【話ネタ】童謡「アブラハムの子」の謎解き

 




 

 

アブラハムには7人の子
1人はノッポで
あとはチビ
みんな仲良く暮らしてる
さあ踊りましょう

 

原曲作者:不明
訳詞:加藤孝広

保育園や幼稚園の「おゆうぎ」の時間や、小学校の「キャンプファイヤー」などで、歌ったり踊ったりしたことがあるでしょうか?

遊び方の説明が難しいので、YouTubeに載っていた動画を貼らせていただきます。

右手➡左手➡右足➡左足
➡頭➡お尻➡回って➡おしまい

この「アブラハムの子」という名の歌、もともとアメリカで生まれた童謡(原題「Father Abraham」)なのですが、実は作者が分かっておらず、その歌詞の意味も正確には分かっていないといいます。

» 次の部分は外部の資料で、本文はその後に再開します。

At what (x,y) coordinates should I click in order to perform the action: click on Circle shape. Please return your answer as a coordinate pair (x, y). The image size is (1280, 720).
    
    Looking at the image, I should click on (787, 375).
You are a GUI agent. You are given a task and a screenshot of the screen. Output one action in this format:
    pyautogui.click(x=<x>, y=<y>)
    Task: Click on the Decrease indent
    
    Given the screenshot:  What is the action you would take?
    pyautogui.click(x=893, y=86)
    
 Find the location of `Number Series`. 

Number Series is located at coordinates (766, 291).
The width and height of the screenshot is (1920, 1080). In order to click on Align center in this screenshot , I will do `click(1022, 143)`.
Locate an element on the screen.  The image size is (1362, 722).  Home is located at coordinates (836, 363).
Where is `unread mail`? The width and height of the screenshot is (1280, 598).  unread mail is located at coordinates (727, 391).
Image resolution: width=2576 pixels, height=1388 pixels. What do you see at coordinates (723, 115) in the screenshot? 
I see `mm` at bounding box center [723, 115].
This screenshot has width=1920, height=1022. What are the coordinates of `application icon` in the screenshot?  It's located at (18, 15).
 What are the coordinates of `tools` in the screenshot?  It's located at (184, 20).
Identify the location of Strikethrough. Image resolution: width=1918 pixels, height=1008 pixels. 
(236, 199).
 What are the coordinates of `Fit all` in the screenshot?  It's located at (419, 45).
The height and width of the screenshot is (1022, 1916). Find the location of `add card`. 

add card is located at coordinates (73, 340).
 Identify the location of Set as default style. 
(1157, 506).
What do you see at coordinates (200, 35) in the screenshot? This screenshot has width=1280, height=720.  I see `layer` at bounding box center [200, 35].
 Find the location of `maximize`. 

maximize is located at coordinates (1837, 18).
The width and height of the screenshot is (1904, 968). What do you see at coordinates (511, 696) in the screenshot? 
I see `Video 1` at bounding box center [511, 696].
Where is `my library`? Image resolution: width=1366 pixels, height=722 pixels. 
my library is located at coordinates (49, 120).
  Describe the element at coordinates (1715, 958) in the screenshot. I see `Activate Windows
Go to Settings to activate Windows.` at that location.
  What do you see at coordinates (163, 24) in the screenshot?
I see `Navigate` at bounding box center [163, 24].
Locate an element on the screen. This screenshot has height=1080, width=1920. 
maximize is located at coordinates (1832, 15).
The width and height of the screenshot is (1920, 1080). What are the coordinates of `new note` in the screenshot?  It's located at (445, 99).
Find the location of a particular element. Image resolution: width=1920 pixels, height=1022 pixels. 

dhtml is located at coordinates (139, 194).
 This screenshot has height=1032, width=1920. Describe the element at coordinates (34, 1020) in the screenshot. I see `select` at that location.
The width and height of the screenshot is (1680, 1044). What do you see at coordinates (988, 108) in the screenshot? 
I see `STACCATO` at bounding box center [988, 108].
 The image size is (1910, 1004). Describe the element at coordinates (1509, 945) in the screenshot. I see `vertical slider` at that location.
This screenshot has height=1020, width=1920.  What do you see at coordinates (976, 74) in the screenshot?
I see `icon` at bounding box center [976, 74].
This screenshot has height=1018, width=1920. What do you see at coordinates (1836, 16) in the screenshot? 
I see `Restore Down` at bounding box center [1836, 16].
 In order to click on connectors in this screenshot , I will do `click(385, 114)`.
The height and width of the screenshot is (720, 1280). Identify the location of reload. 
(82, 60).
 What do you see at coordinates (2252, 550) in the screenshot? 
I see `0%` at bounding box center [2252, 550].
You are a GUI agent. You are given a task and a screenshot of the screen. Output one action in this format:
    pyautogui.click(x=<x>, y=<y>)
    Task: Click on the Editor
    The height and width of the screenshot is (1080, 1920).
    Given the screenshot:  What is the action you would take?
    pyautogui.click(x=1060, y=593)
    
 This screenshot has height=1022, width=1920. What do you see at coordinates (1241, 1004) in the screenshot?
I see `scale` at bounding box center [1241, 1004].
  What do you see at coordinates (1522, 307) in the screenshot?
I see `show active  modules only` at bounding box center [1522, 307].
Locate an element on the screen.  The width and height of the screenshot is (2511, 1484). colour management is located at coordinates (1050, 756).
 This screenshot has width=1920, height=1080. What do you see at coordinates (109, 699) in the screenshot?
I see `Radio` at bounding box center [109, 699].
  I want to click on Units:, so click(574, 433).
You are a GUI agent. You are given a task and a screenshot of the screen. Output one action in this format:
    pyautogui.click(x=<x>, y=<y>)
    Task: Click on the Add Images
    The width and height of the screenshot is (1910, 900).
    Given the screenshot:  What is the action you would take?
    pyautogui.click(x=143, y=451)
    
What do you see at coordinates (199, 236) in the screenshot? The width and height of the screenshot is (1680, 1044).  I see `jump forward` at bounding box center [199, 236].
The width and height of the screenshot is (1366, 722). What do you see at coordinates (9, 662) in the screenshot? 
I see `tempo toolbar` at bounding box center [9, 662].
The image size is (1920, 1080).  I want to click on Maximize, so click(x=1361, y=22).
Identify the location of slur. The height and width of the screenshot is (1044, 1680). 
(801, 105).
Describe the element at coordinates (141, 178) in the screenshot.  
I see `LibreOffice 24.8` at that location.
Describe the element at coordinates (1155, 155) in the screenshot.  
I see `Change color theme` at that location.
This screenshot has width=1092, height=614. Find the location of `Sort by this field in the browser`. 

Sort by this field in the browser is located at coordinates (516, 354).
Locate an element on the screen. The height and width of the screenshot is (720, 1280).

よく知られている日本語の歌詞は、名古屋YMCAの加藤孝広さんが1960年代に“翻訳”をしたものということです。

僕はなんとなく楽しい踊りという印象を持っていましたが、手足の動きがコミカルと捉えれば捉えられるし、ちょっと不気味と捉えれば、そう捉えられるような気もします。歌詞を考えてみても、一人は背が高くてあとは小さいという部分もなんだか意味深な感じがします。




YMCAの加藤孝弘さんが日本語に訳したものということで、英語の原曲もさぞ同じメロディーだろうと思っていたのですが、調べてみるとその内容にかなり違いがあることが分かりました。

コチラがその「Father Abraham」

さらに、メロディーどころか歌詞も違うことが判明しました。

まずは身体のパーツとその動き

右腕➡左腕➡右脚➡左脚
➡頭➡アゴをあげる➡回って➡座る

 

そして歌い出しの歌詞の日本語訳はコチラ

父なるアブラハムにはたくさんの子がいた
たくさんの子には父なるアブラハムがいた
私もあなたもそのうちの一人
さあ主を讃えよう

なんと、アブラハムにはたくさんの子がいて、私たち人類はみんなアブラハムの子だよ~♪という風に歌っていたのです。

どういうことだろうと思って色々とネットで調べていると、「父なるアブラハムには7人の子がいた、7人の子には父なるアブラハムがいた」という日本語の歌詞に似たバージョンも存在することが分かりました。

例えばコチラの歌詞

父なるアブラハムには7人の子がいた
7人の子には父なるアブラハムがいた
彼らは一切笑わず、決して泣きもしない
ただやることといえばこんなこと…

これはこれで不気味ですね。。。(笑)

それはそうと、全ての歌に共通するアブラハムというのは一体何者なのでしょうか?




アブラハム

アブラハムという人物、それは旧約聖書の「創世記」に登場する預言者(神の言葉を伝える者)アブラハムであるという説が濃厚とのことです。

アブラハムはユダヤ人とアラブ人の伝説上の父祖とされていて、彼にはサラという名の妻がいました。

聖書の中には、アブラハムもサラも高齢だったため子どもの出産は望めないと考えていましたが、神は2人に子どもが生まれることを予告した後で、「生まれたら『イサク』と名付けなさい」と伝えたという記述があります。

そしてまさに神が予告したその時期に、2人は子どもを授かり、神に言われた通りイサクと名付けたのでした。




その後サラが亡くなると、アブラハムはケトラという後妻をめとり、彼女との間にさらに6人の子供を授かります。すでにその頃サラとの間に生まれた子イサクは40歳に達していたため、6人の兄弟たちとはかなり年齢が離れていたことになるわけです。

この聖書の記述が童謡「アブラハムの子」の歌詞の由来になったと考えられています。

1人(イサク)はノッポで
あと(他の6人の子どもたち)はチビ




アブラハムには他にも子どもがいた

これで謎は解決かと思いきや、ひとつ引っ掛かることがあります。

本妻サラの実子イサクが生まれる前、自分に子供が生まれなかったサラは、自身の女奴隷であるハガルを夫アブラハムのもとへ連れていき「彼女に子供を産ませて、私に子供を与えてほしい」とお願いしたとされています。

そして侍女ハガルはアブラハムとの間に息子イシュマエルを授かります。

ところがそれからというものの、侍女であるハガルは主人であるサラを軽んじるようになり、息子のイシュマエルも後に幼いイサクをからかうなどして、主人であるサラの怒りを買うはめになります。日本史でも出てくるような内容ですね(笑)

結果的にサラはアブラハムに対して「私の子(イサク)が生まれたんだから、あの女(ハガル)とイシュマエルを追い出してよ!!」と迫ります。

アブラハムは板挟みにあって苦しみますが、神からの「本妻サラの言う通りにしてあげないさい」というお告げの元、最終的にハガルとイシュマエルを荒野に追い出しました。

この聖書の記述から分かるように、アブラハムには実際には8人の子どもがいました。

ところが童謡「アブラハムの子」ではおそらく、イシュマエルはないものにされているというわけです。

 

少しスッキリしないかと思いますが、僕の知る内容は以上です。